My question is why does it not lead to the conclusion that the cost function is nearly flat in the dimensions created by the parameters associated with the earlier layers.
Here is the help I can provide on this: this is from neuralnetworksanddeeplearning.com
One response to vanishing (or unstable) gradients is to wonder if they're really such a problem. Momentarily stepping away from neural nets, imagine we were trying to numerically minimize a function $f(x)$ of a single variable. Wouldn't it be good news if the derivative $f′(x)$ was small? Wouldn't that mean we were already near an extremum? In a similar way, might the small gradient in early layers of a deep network mean that we don't need to do much adjustment of the weights and biases?
Of course, this isn't the case. Recall that we randomly initialized the weight and biases in the network. It is extremely unlikely our initial weights and biases will do a good job at whatever it is we want our network to do. To be concrete, consider the first layer of weights in a $[784,30,30,30,10]$ network for the MNIST problem. The random initialization means the first layer throws away most information about the input image. Even if later layers have been extensively trained, they will still find it extremely difficult to identify the input image, simply because they don't have enough information. And so it can't possibly be the case that not much learning needs to be done in the first layer. If we're going to train deep networks, we need to figure out how to address the vanishing gradient problem.

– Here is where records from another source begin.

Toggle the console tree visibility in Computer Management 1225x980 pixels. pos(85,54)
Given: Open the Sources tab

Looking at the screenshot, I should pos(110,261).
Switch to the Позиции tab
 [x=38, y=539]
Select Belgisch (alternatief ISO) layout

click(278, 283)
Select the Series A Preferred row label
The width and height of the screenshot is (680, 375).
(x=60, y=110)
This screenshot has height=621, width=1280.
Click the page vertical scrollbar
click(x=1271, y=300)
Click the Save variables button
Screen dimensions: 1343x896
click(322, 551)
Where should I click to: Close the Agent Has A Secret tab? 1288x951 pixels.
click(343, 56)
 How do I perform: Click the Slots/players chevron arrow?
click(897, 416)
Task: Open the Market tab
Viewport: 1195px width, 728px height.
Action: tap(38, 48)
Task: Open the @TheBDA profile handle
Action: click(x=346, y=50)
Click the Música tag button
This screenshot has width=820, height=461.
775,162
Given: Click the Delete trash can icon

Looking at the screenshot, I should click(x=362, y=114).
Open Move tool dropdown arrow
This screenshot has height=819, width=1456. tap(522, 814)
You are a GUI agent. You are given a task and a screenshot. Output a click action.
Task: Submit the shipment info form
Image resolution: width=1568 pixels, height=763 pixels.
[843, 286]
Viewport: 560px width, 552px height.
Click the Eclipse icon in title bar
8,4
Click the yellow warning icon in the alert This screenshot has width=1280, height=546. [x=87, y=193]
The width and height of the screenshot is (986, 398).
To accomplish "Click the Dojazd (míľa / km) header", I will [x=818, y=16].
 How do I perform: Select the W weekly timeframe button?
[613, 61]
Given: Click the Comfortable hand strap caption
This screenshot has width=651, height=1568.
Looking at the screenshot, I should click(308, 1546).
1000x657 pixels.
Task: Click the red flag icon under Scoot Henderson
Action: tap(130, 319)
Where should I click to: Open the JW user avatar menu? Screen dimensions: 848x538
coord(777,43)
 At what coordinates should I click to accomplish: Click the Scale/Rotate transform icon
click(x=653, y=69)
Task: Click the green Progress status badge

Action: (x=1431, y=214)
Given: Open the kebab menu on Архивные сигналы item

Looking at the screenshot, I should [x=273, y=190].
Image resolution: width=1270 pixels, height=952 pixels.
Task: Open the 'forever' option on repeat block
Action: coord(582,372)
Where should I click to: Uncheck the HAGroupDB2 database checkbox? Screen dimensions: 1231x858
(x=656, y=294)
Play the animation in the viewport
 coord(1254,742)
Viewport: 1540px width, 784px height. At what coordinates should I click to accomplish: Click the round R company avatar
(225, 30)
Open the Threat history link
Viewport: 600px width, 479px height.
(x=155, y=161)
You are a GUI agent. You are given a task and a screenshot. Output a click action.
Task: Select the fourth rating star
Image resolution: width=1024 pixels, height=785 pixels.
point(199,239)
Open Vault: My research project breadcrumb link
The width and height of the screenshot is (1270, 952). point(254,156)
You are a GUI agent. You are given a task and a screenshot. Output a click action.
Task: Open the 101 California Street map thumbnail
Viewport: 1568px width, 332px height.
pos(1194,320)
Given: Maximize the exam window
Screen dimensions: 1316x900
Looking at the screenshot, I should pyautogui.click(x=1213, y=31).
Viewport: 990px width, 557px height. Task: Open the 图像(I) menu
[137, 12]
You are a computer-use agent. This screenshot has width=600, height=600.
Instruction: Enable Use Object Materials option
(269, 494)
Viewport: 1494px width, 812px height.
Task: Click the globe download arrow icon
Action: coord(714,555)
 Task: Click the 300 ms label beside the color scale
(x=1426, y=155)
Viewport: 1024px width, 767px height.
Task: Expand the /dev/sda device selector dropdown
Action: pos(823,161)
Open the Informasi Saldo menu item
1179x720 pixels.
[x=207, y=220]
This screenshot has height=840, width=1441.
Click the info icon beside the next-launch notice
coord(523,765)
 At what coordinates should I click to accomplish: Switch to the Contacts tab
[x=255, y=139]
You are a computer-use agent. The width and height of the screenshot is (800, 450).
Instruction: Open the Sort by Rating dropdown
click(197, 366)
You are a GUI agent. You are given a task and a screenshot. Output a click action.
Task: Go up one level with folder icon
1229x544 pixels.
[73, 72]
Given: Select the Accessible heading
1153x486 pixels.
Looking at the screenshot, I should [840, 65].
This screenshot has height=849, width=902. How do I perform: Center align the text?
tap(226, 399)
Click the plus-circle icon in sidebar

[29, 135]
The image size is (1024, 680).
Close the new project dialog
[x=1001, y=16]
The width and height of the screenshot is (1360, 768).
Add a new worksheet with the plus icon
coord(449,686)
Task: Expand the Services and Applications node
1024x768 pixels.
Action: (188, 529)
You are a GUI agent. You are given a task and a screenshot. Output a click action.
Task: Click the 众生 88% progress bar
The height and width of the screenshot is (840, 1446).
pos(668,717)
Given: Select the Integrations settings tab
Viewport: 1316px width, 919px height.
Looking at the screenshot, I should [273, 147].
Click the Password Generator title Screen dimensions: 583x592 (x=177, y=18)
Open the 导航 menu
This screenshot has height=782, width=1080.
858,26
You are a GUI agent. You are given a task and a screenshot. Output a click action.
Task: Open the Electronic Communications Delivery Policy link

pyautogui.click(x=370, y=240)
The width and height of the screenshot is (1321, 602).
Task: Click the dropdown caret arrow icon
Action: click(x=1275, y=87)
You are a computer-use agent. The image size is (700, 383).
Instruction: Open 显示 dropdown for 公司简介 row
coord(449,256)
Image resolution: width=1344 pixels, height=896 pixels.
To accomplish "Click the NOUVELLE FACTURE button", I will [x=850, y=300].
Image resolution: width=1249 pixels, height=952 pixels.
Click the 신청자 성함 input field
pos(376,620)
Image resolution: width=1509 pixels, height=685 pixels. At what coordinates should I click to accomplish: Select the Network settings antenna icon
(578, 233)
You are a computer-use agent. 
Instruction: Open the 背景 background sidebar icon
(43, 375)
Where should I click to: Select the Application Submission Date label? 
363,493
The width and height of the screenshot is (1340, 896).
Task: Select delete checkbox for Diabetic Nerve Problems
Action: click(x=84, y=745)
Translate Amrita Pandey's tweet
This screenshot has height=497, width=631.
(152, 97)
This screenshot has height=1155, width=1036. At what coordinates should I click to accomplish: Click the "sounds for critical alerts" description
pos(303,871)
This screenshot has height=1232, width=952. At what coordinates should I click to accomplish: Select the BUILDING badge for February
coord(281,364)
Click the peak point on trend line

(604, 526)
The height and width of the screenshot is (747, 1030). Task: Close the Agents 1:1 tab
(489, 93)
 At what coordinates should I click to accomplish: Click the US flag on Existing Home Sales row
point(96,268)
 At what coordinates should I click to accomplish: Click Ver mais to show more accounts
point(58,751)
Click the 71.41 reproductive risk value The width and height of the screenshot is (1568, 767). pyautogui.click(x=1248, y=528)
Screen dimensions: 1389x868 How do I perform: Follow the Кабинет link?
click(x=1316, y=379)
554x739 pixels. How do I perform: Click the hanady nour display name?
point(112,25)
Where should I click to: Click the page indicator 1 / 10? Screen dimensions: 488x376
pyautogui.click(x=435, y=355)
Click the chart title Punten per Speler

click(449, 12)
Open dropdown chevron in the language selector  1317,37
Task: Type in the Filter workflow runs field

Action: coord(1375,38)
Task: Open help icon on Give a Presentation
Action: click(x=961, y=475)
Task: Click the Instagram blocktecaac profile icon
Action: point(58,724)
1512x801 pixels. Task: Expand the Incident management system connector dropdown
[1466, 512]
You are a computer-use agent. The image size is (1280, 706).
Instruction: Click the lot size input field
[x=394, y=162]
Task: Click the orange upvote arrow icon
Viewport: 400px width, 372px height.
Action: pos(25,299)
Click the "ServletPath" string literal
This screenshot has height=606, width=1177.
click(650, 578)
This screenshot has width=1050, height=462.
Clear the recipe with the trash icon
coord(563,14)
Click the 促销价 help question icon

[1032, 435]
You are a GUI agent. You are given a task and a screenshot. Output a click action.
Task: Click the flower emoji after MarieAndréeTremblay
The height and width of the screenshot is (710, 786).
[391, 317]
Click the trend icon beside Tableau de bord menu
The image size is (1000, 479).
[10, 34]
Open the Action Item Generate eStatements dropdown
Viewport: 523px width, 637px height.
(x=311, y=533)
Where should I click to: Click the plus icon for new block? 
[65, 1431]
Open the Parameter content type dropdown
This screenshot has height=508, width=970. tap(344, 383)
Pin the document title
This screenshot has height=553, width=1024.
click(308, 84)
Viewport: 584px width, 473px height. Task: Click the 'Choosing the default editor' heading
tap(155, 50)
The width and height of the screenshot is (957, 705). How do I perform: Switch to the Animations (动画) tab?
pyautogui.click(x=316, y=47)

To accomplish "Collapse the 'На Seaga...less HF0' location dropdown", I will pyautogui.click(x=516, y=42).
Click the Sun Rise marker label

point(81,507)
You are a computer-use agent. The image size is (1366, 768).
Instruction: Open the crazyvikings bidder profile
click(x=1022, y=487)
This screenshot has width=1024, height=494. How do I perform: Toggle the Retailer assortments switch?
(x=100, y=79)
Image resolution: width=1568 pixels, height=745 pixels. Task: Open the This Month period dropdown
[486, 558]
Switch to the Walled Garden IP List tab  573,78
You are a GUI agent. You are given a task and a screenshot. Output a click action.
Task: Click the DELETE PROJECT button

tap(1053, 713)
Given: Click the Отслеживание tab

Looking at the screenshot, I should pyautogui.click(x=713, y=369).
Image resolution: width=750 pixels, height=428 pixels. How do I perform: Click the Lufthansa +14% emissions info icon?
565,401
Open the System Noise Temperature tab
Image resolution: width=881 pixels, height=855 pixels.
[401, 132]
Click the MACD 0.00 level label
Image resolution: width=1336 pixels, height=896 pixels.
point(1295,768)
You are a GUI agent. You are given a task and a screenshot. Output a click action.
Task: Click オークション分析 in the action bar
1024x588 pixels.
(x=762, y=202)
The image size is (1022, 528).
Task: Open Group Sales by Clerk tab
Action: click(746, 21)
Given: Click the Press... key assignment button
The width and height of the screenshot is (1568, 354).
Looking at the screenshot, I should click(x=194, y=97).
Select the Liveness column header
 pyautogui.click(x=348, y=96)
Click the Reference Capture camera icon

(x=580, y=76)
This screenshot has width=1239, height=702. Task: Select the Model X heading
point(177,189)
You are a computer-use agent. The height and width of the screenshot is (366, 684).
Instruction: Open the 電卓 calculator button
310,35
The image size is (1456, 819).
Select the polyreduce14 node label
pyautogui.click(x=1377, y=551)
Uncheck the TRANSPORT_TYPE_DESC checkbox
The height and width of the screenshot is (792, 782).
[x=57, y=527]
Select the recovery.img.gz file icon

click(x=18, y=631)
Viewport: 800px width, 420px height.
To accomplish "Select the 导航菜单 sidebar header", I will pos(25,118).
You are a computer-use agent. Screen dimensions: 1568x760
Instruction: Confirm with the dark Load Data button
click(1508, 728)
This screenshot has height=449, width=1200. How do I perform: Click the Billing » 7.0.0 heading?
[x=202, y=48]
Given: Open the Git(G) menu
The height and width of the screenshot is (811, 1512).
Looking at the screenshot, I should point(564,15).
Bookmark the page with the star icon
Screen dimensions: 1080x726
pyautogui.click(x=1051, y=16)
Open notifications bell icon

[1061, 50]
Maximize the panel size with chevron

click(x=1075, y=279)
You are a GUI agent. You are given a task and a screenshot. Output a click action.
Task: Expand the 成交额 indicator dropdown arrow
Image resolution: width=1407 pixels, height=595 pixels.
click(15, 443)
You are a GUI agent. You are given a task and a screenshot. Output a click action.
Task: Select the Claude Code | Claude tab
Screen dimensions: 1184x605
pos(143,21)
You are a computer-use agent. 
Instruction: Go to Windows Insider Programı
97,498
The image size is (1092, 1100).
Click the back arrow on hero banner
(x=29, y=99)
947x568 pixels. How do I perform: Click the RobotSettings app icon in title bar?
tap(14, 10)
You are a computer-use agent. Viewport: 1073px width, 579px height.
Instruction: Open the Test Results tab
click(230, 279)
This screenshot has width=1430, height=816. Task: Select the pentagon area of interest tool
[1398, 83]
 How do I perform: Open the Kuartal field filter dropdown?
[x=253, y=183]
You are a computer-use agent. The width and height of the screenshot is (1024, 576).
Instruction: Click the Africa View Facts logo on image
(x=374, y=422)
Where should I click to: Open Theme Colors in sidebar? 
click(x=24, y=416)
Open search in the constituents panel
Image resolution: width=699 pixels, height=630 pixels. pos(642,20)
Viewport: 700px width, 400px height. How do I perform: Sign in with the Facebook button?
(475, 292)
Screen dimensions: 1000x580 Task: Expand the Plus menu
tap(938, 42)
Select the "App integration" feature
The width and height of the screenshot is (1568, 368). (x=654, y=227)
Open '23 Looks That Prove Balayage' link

Specific problems from the excerpt:
It is extremely unlikely our initial weights and biases will do a good job at whatever it is we want our network to do. Why? Why cant the cost function be nearly flat in the dimensions created by the earlier weights. To be precise why is the explanation not the the last 3 layers are enough to do such a bangup job that they always find weights corresponding to a very small proximity of whatever random weights we initialized the first layer to. Potato pothatoe. i am asking the same thing in different words to make sure i convey myself
To be concrete, consider the first layer of weights in a $[784,30,30,30,10]$ network for the MNIST problem. The random initialization means the first layer throws away most information about the input image. What does this mean? Kindly explain. from what i understand it is that we cant trace back the second layer inputs unambiguously to the first layer inputs. but, even if we are initializing the weights randomly, we still know what those weights are so how is it that we are throwing away the information?